Artículos de revistas
Connections between chromatin signatures and splicing
Fecha
2013-02Registro en:
Gómez Acuña, Luciana Inés; Fiszbein, Ana; Alló, Mariano; Schor, Ignacio Esteban; Kornblihtt, Alberto Rodolfo; Connections between chromatin signatures and splicing; Wiley; Wiley Interdisciplinary Reviews: RNA; 4; 1; 2-2013; 77-91
1757-7012
CONICET Digital
CONICET
Autor
Gómez Acuña, Luciana Inés
Fiszbein, Ana
Alló, Mariano
Schor, Ignacio Esteban
Kornblihtt, Alberto Rodolfo
Resumen
Splicing and alternative splicing are involved in the expression of most human genes, playing key roles in differentiation, cell cycle progression, and development. Misregulation of splicing is frequently associated to disease, which imposes a better understanding of the mechanisms underlying splicing regulation. Accumulated evidence suggests that multiple trans-acting factors and cis-regulatory elements act together to determine tissue-specific splicing patterns. Besides, as splicing is often cotranscriptional, a complex picture emerges in which splicing regulation not only depends on the balance of splicing factor binding to their pre-mRNA target sites but also on transcription-associated features such as protein recruitment to the transcribing machinery and elongation kinetics. Adding more complexity to the splicing regulation network, recent evidence shows that chromatin structure is another layer of regulation that may act through various mechanisms. These span from regulation of RNA polymerase II elongation, which ultimately determines splicing decisions, to splicing factor recruitment by specific histone marks.

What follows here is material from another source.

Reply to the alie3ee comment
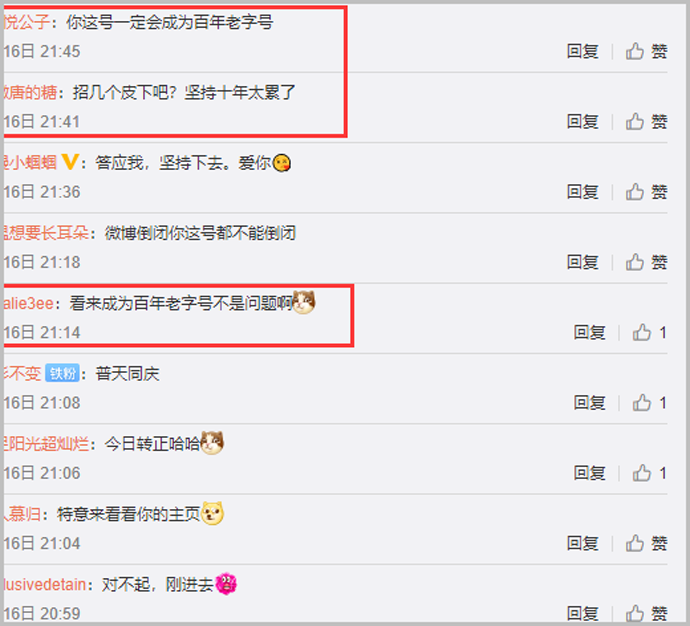Screen dimensions: 690x626 pos(589,333)
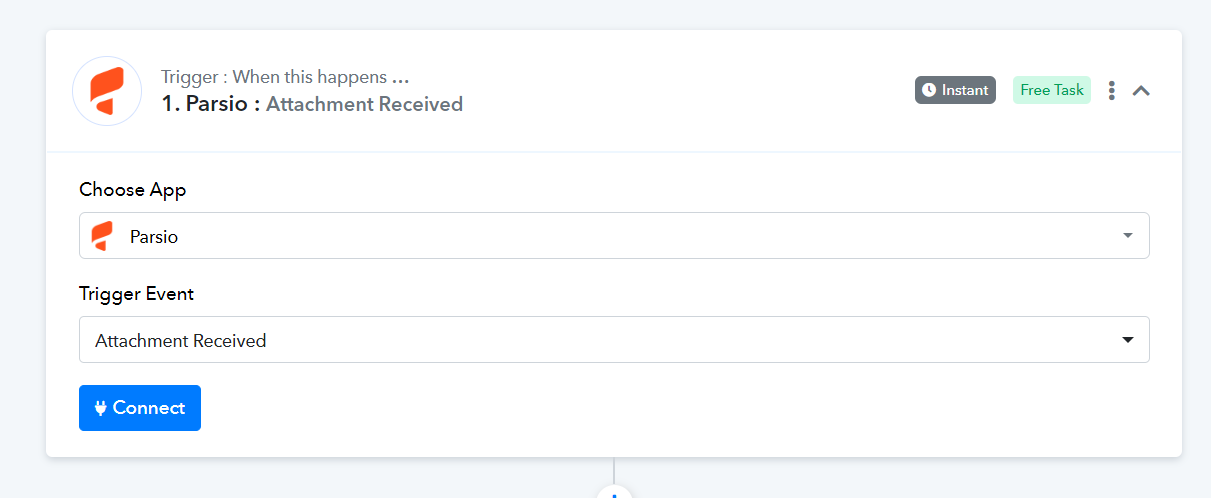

Chromatin may not only be involved in alternative splicing regulation but in constitutive exon recognition as well. Moreover, splicing was found to be necessary for the proper ‘writing’ of particular chromatin signatures, giving further mechanistic support to functional interconnections between splicing, transcription and chromatin structure. These links between chromatin configuration and splicing raise the intriguing possibility of the existence of a memory for splicing patterns to be inherited through epigenetic modifications.